What is Title Insurance?
When you buy or refinance a home, you have a lot of things on your mind. Chances are, title insurance isn’t one of them. But, it should be.
Title insurance is protection against loss arising from problems concerning the title of your property.
Getting title insurance is one of the major steps home buyers take before closing on a home purchase. When you purchase your home, you receive a deed, which shows the seller transferred their legal ownership, or “title” to their home, to you.
This insurance can provide protection if someone later sues and says they have a claim against the home from before you purchased it. Common claims come from a previous owner’s failure to pay taxes or from contractors who say they were not paid for work done on the home before you purchased it.
Cost and Coverage
The cost varies, depending mainly on the value of your property. The important thing to remember is that you only pay once, then the coverage continues in effect for so long as you have an interest in covered property. If you should die, the coverage automatically continues for the benefit of your heirs. If you sell your property, giving warranties of the title to your buyer, your coverage continues.
Likewise, if a buyer gives you a mortgage to finance a purchase of covered property from you, your coverage continues to protect your security interest in the property.
Your closing agent will launch the process of getting you title insurance soon after your purchase agreement is signed. You will probably need to pay a one-time fee of around $1,000 for title insurance.
Title insurance protects against claims from defects such as:
- Improperly recorded documents
- Outstanding liens
- Missing Heirs
- Conflicting Wills
Types of Title Insurance
There are two types of title insurance: lenders’ insurance and owners’ insurance.

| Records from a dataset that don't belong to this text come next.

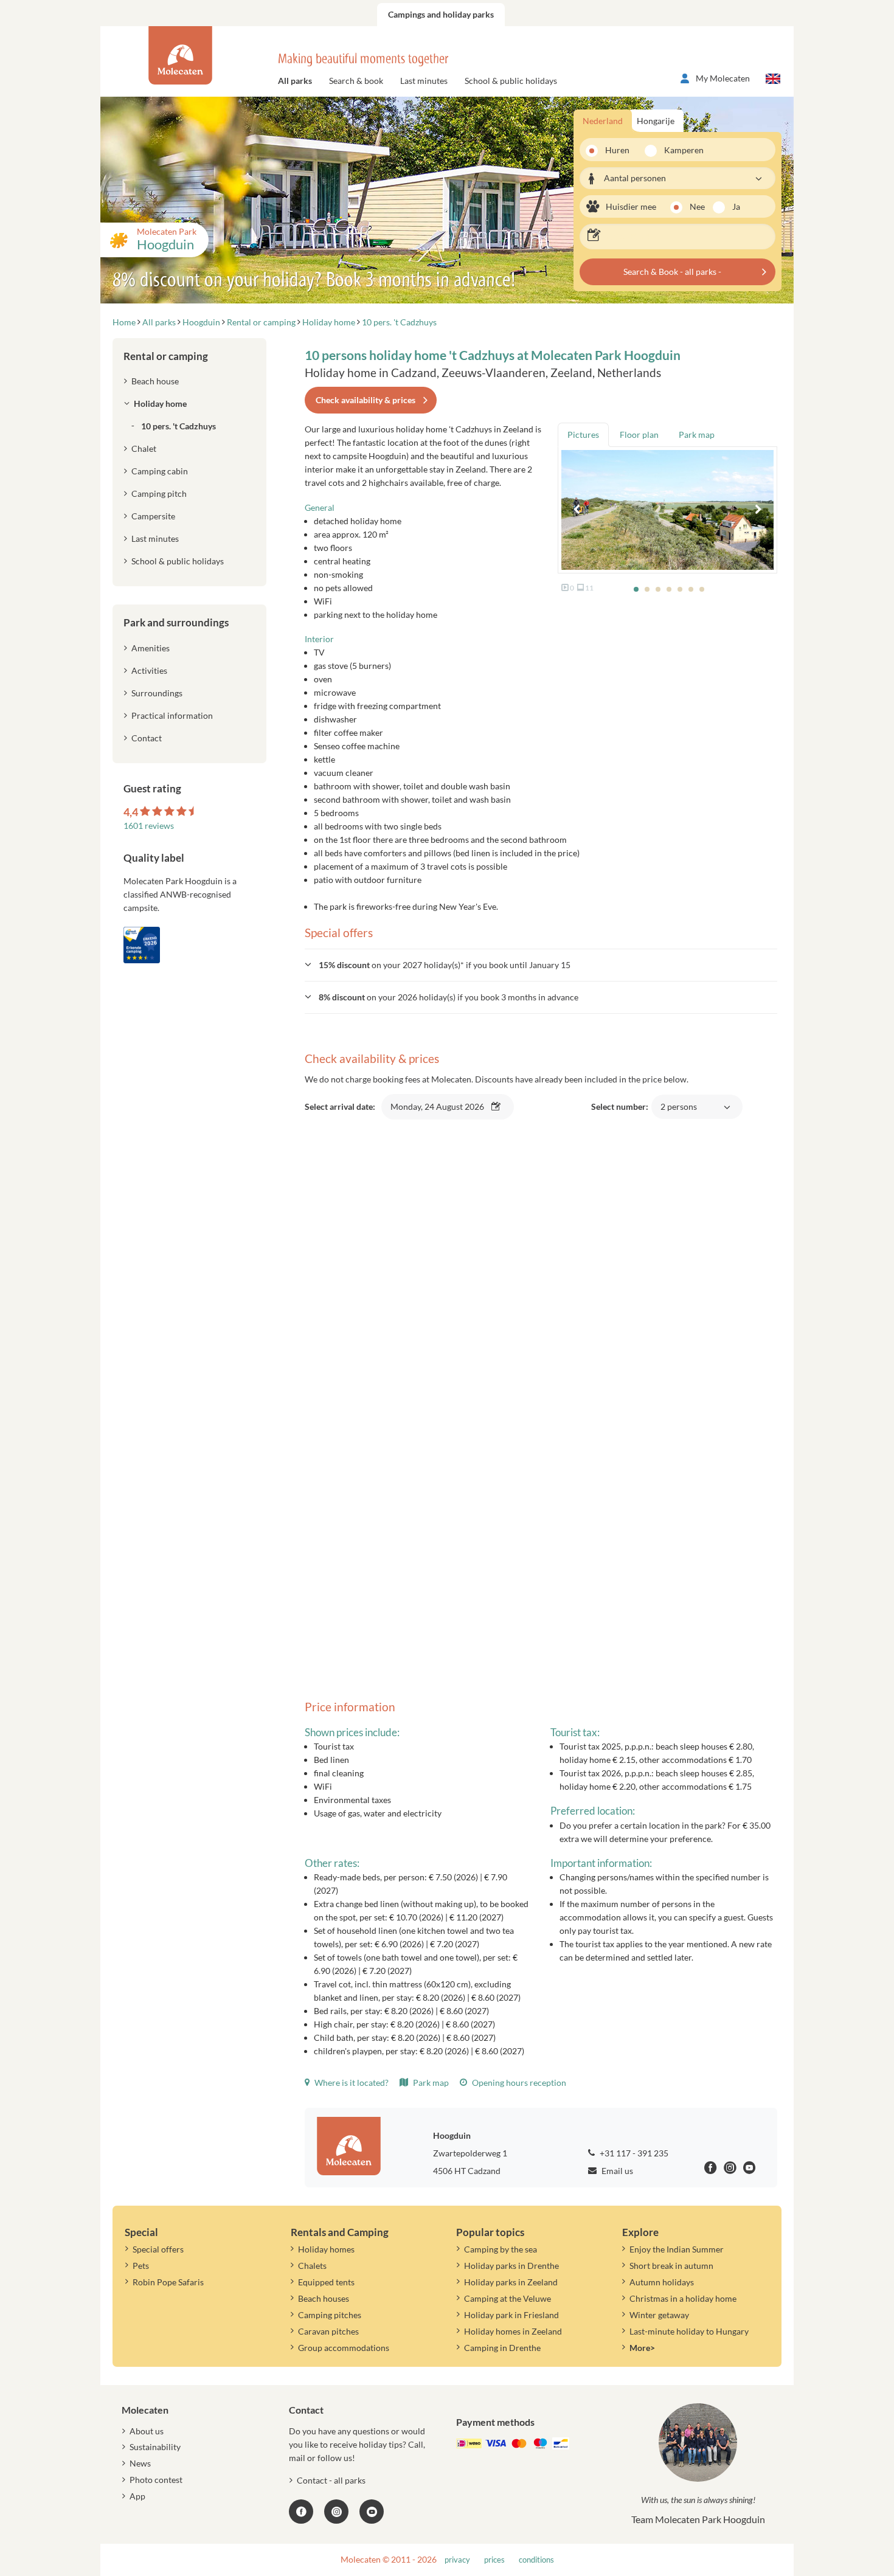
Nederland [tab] (603, 121)
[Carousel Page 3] (658, 589)
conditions (536, 2559)
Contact (146, 738)
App (137, 2496)
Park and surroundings (176, 622)
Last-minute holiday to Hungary (689, 2331)
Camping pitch (159, 493)
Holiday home (160, 403)
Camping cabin (159, 471)
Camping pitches (329, 2315)
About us (147, 2431)
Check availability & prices (365, 400)
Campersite (153, 516)
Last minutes (424, 80)
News (140, 2463)
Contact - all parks (331, 2480)
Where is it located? (351, 2082)
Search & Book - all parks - (672, 271)
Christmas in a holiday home (682, 2298)
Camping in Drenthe (502, 2347)
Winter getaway (659, 2315)
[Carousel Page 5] (679, 589)
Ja (736, 206)
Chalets (312, 2265)
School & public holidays (511, 80)
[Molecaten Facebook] (710, 2169)
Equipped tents (326, 2282)
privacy (457, 2559)
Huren (617, 150)
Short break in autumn (671, 2265)
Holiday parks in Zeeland (511, 2282)
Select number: (646, 1113)
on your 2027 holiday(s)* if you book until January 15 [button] (444, 965)
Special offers (158, 2249)
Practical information (172, 715)
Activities (149, 670)
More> (642, 2347)
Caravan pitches (328, 2331)
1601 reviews (148, 825)
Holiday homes (326, 2249)
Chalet (143, 448)
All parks (295, 80)
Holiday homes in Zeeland (513, 2331)
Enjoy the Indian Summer (676, 2249)
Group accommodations (343, 2347)
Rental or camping (165, 356)
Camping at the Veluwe (507, 2298)
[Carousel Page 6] (690, 589)
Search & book (356, 80)
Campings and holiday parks (441, 14)
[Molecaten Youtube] (749, 2169)
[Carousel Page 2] (647, 589)
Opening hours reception (518, 2082)
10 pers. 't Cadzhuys (178, 426)
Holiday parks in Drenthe (511, 2265)
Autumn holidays (661, 2282)
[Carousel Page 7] (701, 589)
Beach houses (323, 2298)
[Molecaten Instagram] (730, 2169)
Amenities (150, 648)
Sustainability (155, 2447)
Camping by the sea (500, 2249)
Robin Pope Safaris (168, 2282)
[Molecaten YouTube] (371, 2511)
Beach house (155, 381)
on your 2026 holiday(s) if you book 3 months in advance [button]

Almost all lenders require the borrower purchase a lender’s title insurance policy to protect the lender in a situation where the seller was not legally able to transfer the title of ownership rights.
A lender’s policy only protects the lender against loss, but an issued policy means a title search has taken place, which can give some assurance to the buyer. However, title searches are not 100% fool-proof, hence the need for insurance.
Owner’s insurance is often taken out by the seller to protect the buyer against the issue of ownership rights.
Even though you’ll pay for this policy only once, your coverage will last as long as you own your home. A real estate purchase may be the largest financial investment you ever make. So, when you buy an owner’s policy of title insurance, just think of it as buying some peace of mind!